There’s an obvious appeal to the Taken narrative of trafficking and exploitation. A pretty young girl with no real problems is kidnapped and trafficked; you get a Liam Neeson type to locate her, kill her kidnappers, and set her free, and suddenly she’s able to go back to her former life, a little bit traumatized but generally no worse for wear. If Matt Gaetz is the primary villain in a trafficking story, then all we have to do is punish him and we can stop worrying about sexual predators. A trial, a jail sentence, and everything can go back to normal.

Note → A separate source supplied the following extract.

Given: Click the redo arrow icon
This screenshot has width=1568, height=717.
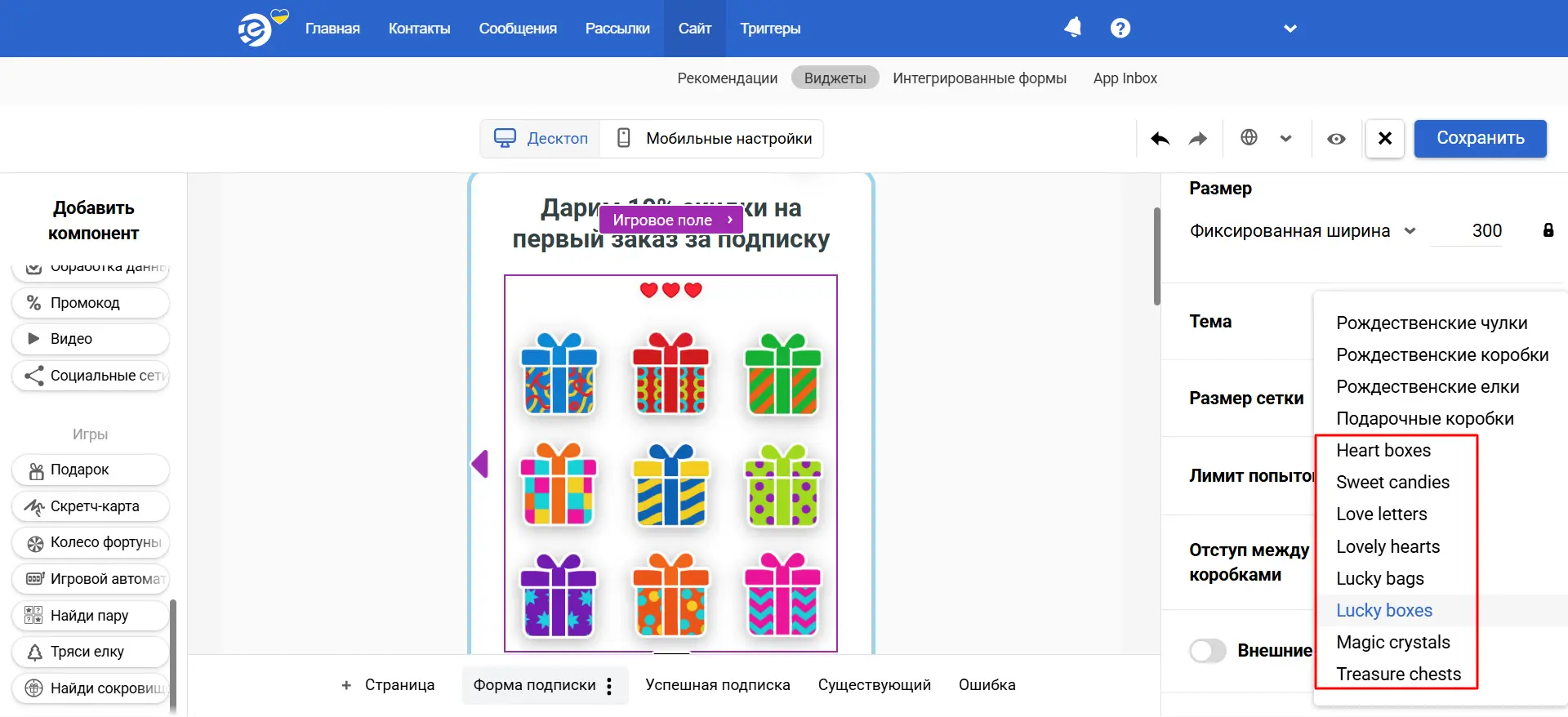Looking at the screenshot, I should coord(1197,139).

The true story of trafficking, however, poses a much more vexing question. You might “end demand” as countless anti–sex work activists have advocated, but you still have struggling people in poverty looking for a way out, people made vulnerable to exploitation by their desperation and need. You might put Matt Gaetz in prison (an outcome which, sadly, feels like a reach in the current legal climate), but there’s no shortage of creepy abusers lining up to take his place. If we want to truly end trafficking and exploitation, if we want to prevent more teenagers from winding up in situations like the one Gaetz’s victim found herself in, we need to do more than simply attack and regulate sex work.
We need to attack the problem at its root. For Matt Gaetz’s victim, and many other girls and women like her, that ultimately means ending poverty so that they’d never find themselves having to ask if having sex with creepy older men was ultimately worth the $400.